Consigne et low tech
« Il y a tout un travail de sensibilisation à faire pour trouver des solutions à terre — et non dans la mer —, au niveau local, à petite échelle et en low tech », poursuit-il en évoquant le projet Plastic Odyssey, qui a pour ambition de transformer les déchets plastiques en carburant (grâce à la pyrolyse) pour propulser un catamaran dans son tour du monde qui devrait débuter d’ici un an. Il s’arrêtera le long des côtes les plus polluées de la planète, où les déchets plastiques seront ramassés, triés et transformés en objets ou matériaux utiles.
« Il y a tout un travail de sensibilisation à faire pour trouver des solutions à terre — et non dans la mer —, au niveau local, à petite échelle et en low tech »

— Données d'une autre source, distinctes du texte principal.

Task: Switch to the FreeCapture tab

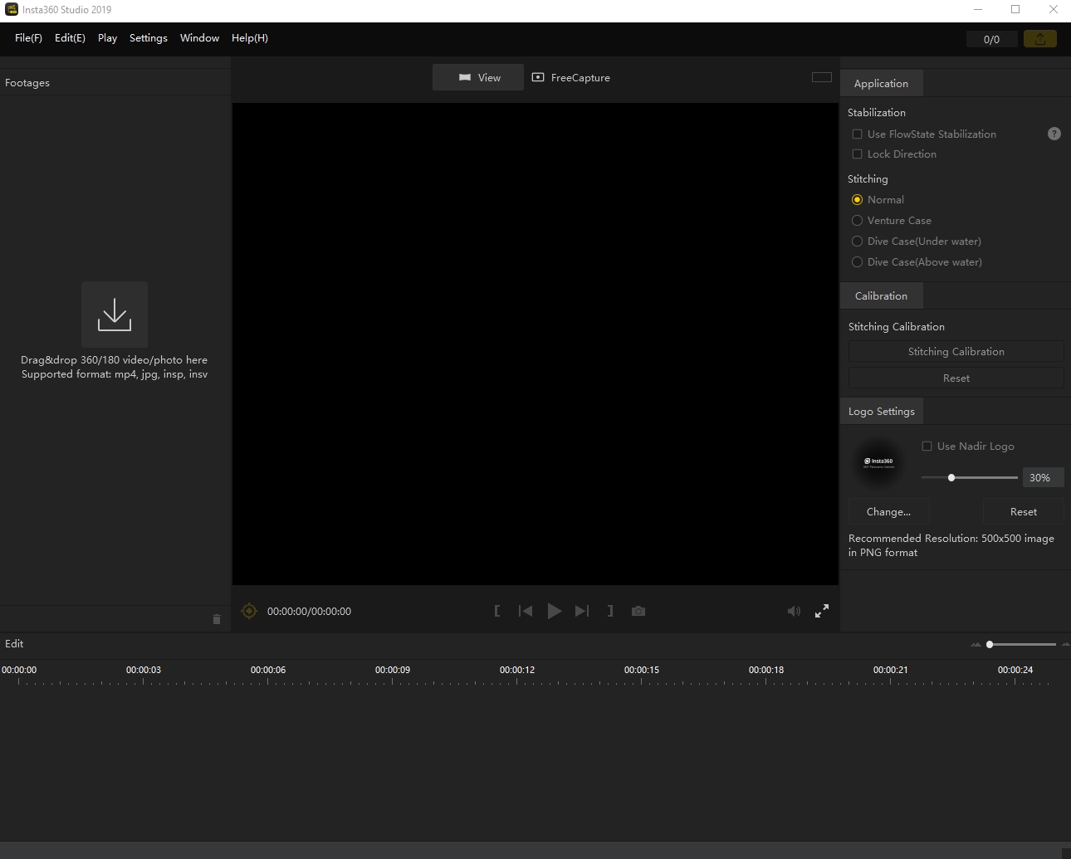Action: (571, 78)
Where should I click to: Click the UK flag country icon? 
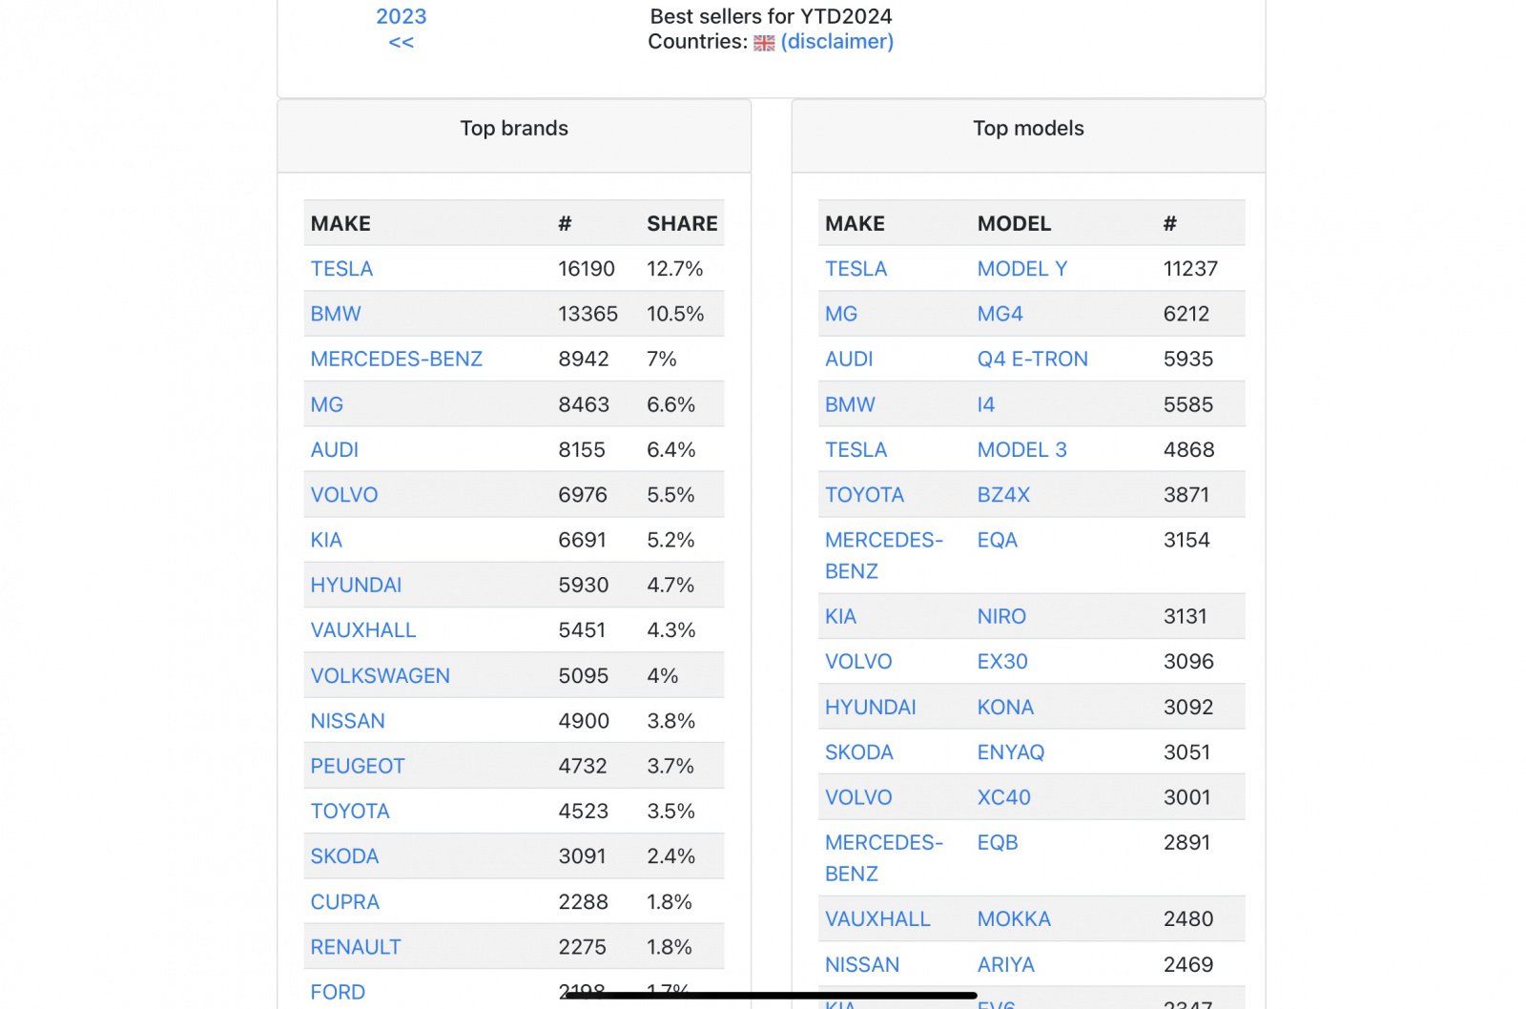tap(764, 43)
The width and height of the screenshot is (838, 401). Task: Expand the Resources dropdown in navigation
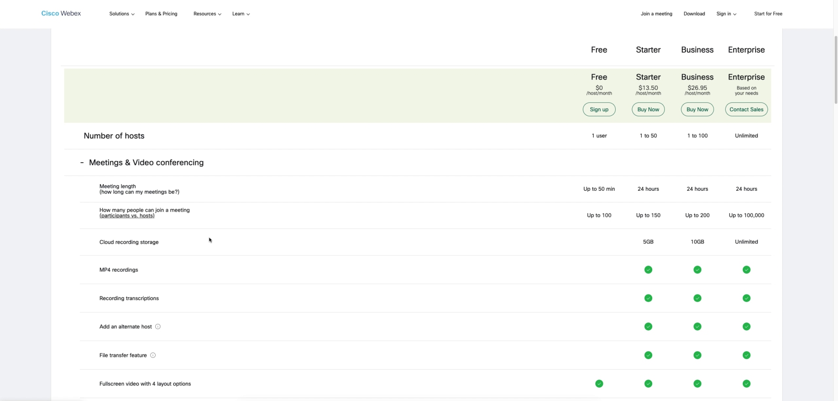(207, 14)
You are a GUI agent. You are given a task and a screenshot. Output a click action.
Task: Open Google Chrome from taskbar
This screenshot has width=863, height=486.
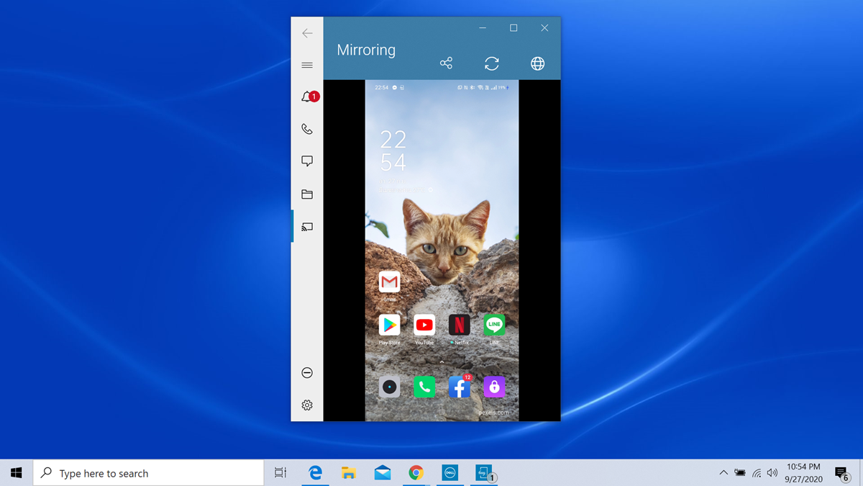tap(416, 473)
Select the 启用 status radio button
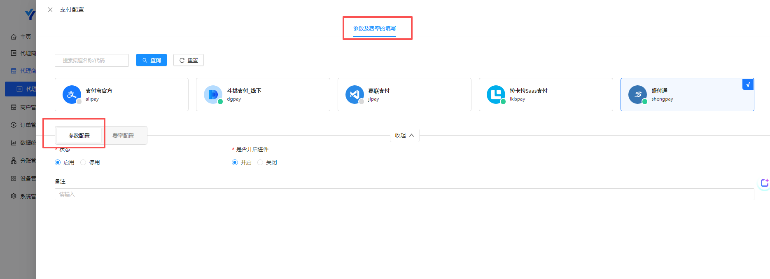This screenshot has width=770, height=279. click(58, 162)
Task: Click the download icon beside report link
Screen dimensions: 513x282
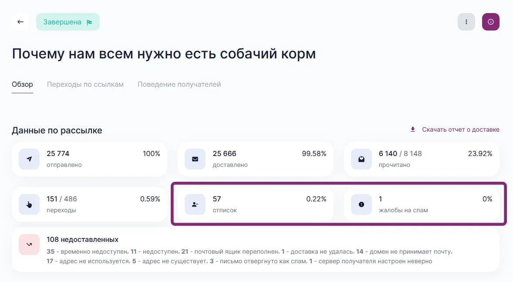Action: pyautogui.click(x=413, y=129)
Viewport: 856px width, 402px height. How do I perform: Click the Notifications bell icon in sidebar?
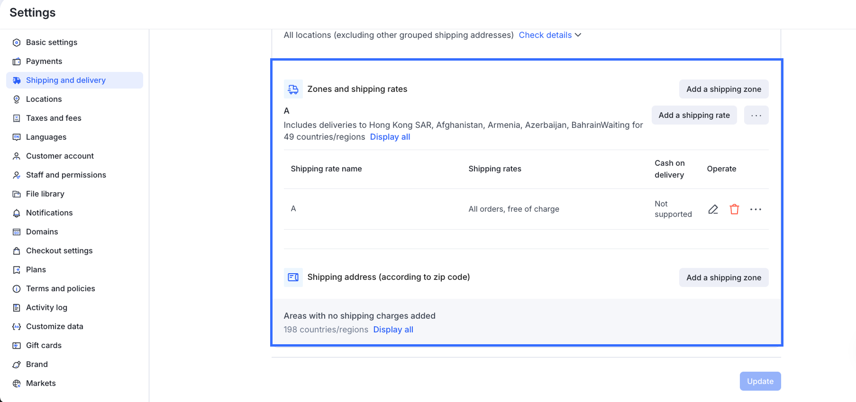pyautogui.click(x=17, y=213)
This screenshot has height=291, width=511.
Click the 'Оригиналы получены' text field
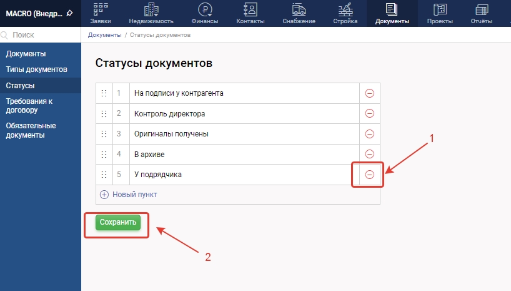244,134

Membre fondateur de l’ « Alliance to End Plastic Waste » créée en janvier 2019, Veolia soutient également le projet Tara, qui organise régulièrement des expéditions aux quatre coins de la planète pour étudier la pollution plastique marine. « C’est un formidable outil de plaidoyer, qui a beaucoup œuvré pour que la pollution soit mieux appréhendée par les décideurs et grandes agences des Nations unies », fait valoir Thierry Vandevelde, en décrivant la dernière mission en date, qui a consisté à identifier et caractériser les flux de la pollution microplastique dans dix fleuves européens. Histoire de rappeler, une fois de plus, l’urgence du recyclage.